### Problem statement
Please reproduce the data starting at "You are a GUI" and ending at "[x=555, y=16]", swapping "bell icon" for "bell symbol" and leaving everything else as it is. Omit the pictures.

### Dataset rows
= = = = = = =
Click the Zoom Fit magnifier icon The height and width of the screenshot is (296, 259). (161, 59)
= = = = = = =
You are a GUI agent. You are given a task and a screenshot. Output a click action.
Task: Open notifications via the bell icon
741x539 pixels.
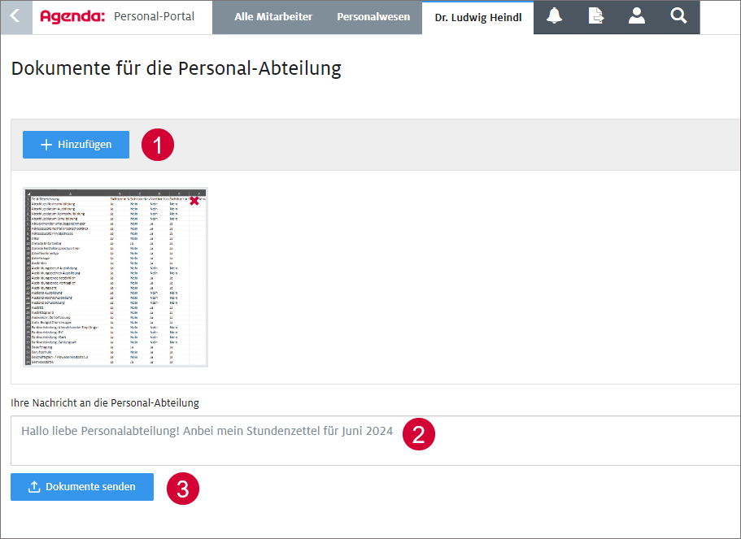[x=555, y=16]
= = = = = = =
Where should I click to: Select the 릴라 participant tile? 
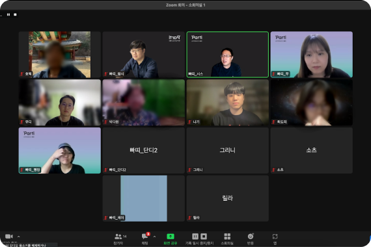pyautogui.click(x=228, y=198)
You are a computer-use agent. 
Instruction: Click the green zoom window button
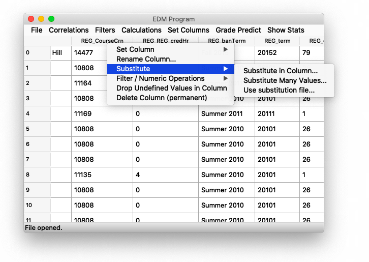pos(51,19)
= = = = = = =
### Reply
You are a GUI agent. You are given a task and a screenshot. Output a click action.
Task: Open notifications via the bell symbol
741x539 pixels.
[x=555, y=16]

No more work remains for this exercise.